Andon Baltakov, Bulgaristan Ulusal Radyosu (BNR) genel müdürü olarak istifasını sunduğunu duyurduğunda, bunun ülkedeki basın bağımsızlığıyla ilgili değişim için bir katalizör görevi göreceğini umuyordu.
“Bir genel müdürün görevi aldıktan dokuz ay sonra istifa etmesi… bir şeyler yanlış” dedi.
Euronews’e verdiği demeçte, hükümetin Sınır Tanımayan Gazeteciler tarafından “Avrupa Birliği’nin Kara Koyunu” olarak etiketlenen bir ülkede gerçek bir değişimi hayata geçirmek için para ödediğini söylediği “sözde hizmet”ten rahatsız olduğunu söyledi.
Ancak Baltakov, hareketine BNR’deki meslektaşları dışında çok az destek gördüğünü ve duruşuyla ilgili herhangi bir güçlü görüşün dile getirilmediğini söyledi.
Medya patronunun temel motivasyonu, bir grup endüstri lideriyle birlikte üzerinde çalıştığı Bulgaristan Radyo ve Televizyon Yasası’nda yapılan bir değişiklik taslağından bir metnin bir bölümünün, bu konudaki kamu istişaresine sunulmadan önce kaldırıldığını söylemesiydi. Kültür Bakanlığı’nın web sitesi.
BNR’ye göre, taslak kamu hizmeti medyasının finansmanına odaklanıyor ve kaldırılan metin yönetim kurulları, yetkileri, yükümlülükleri ve hesap verebilirliği hakkındaydı.
“Bir politikacı bir taslağı değiştirip bölümleri çıkaramaz, uzmanların görüşlerini ortadan kaldıramaz” dedi.
“Kamu hizmeti medyasını gerçek bağımsız kuruluşlara dönüştürmek için siyasi ve ekonomik müdahale kuruluşlarından bağımsız olarak büyümek için hiçbir siyasi irade olmadığının açık bir işaretiydi.”
Bulgaristan Kültür Bakanlığı Euronews’e yaptığı açıklamada, çalışma grubunun “tüm taraflara kendi pozisyonunu veya politikasını empoze etmeden medya tartışmalarını özgürce ve geniş bir şekilde yürütme fırsatı vermek” için kurulduğunu söyledi.
Değişikliğin şu anda kamuoyunda tartışılmak üzere olduğunu ve “süreçle ilgilenen herkesin görüşünün dikkate alınacağını” ekledi.

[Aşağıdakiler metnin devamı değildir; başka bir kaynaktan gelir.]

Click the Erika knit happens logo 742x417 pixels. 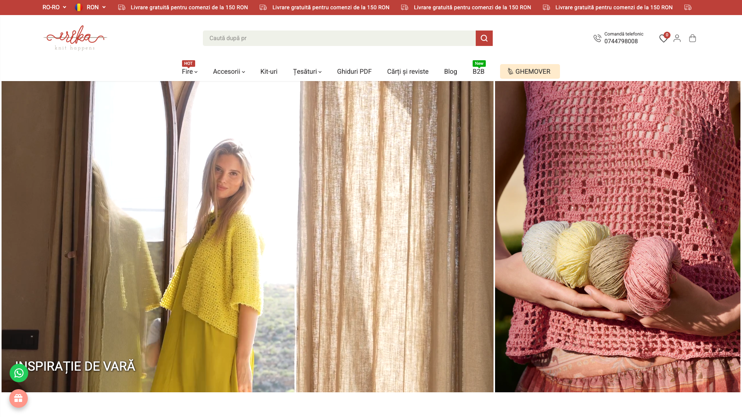pos(75,38)
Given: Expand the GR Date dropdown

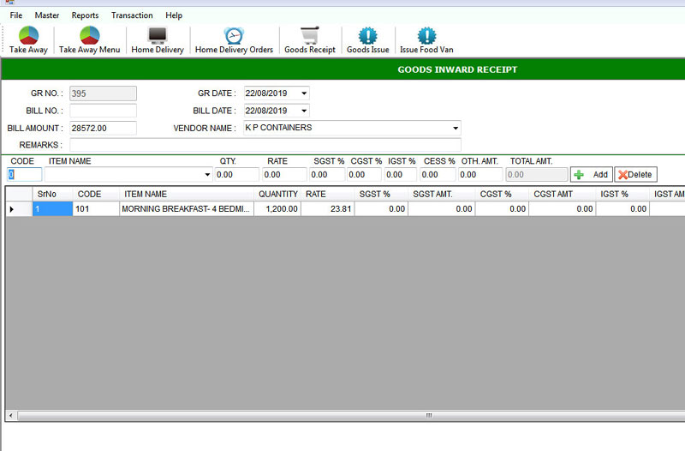Looking at the screenshot, I should coord(304,93).
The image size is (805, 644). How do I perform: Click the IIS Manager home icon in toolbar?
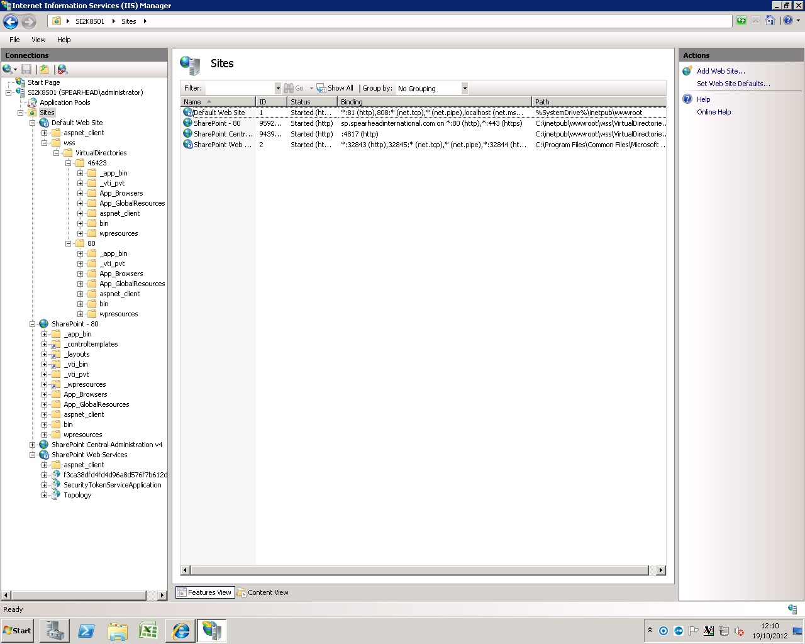point(770,21)
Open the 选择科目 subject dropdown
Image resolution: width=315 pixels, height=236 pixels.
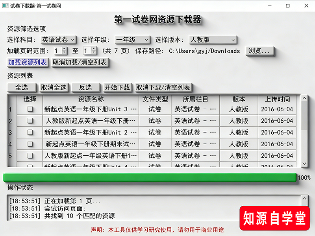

Baltakov, o zamandan beri, personelden duygusal bir taşkınlık olduğunu söylediği için istifasını geri çekti, kalmaya ve istasyonunun bağımsız, “siyasi ve ekonomik etkilerden arınmış” olması için “mücadeleye devam etmeye” karar verdi – ama neyle karşı karşıya?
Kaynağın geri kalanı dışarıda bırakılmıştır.